My questions are: 1) Is it better to begin model simplification by removing the highest order (3-way) interaction first, or by removing the least significant term first (which in this case is factor 2)? The 3 way interaction does actually have a relevant interpretation. I have seen both options proposed.

2)Is it okay to include interactions but remove their basic factors (IE include time x treatment when treatment alone is removed from the model)? Several of the basic factors make no sense when not interacting with time. IE measuring the effect of treatment when you are excluding time doesn't make much sense since starting conditions inside each treatment level are identical.

If my hypothesis is correct the final model should include several factor interactions but should not include basic factor 2 or 3 (as they make no sense in the absence of the time factor).

Thank you for your help. I am happy to clarify if my question is ambiguous.

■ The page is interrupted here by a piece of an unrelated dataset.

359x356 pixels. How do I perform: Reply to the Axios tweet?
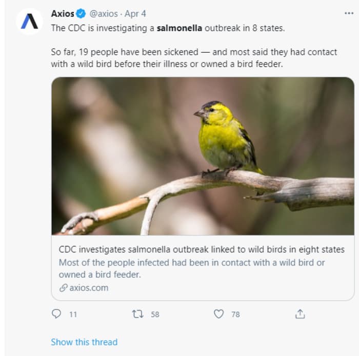56,314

Except in very unusual cases, you should not remove an effect and leave-in any effects that contain it. So if you find that the $AB$ interaction is significant, then don't throw out the main effects of $A$ or $B$. Similarly, don't keep $ABC$ and throw out $AB$, or $B$, or any other main effect or two-way interaction involving those three factors.
To see, why, consider a simple illustration, where $A$ and $B$ both have two levels. Let $\mu_{ij}$ denote the expected response at the $i$th level of $A$ and the $j$th level of $B$. If you think that $A$ and $B$ interact, you are saying that the $A$ effects depend on $B$ and vice versa; and this is essentially the same as saying the the combinations of $A$ and $B$ should be regarded as levels of one factor (having 4 levels in this example). As such, the effects of this 4-level factor are quantified as contrasts $c_{11}\mu_{11}+c_{12}\mu_{12} + c_{21}\mu_{21} + c_{22}\mu_{22}$, where the $c_{ij}$ sum to zero. But if you exclude $A$ from the model, you are saying that the $A$ effect, $\{(\mu_{11}+\mu_{12}) - (\mu_{21}+\mu_{22})\}/2$ is equal to zero---thus limiting the contrasts you are willing to consider. Put another way, the four-level factor determined by the levels of $A$ and $B$ together has 3 degrees of freedom, but the interaction effect $AB$ has only 1 d.f.; the other two d.f. are covered by the $A$ and the $B$ main effects.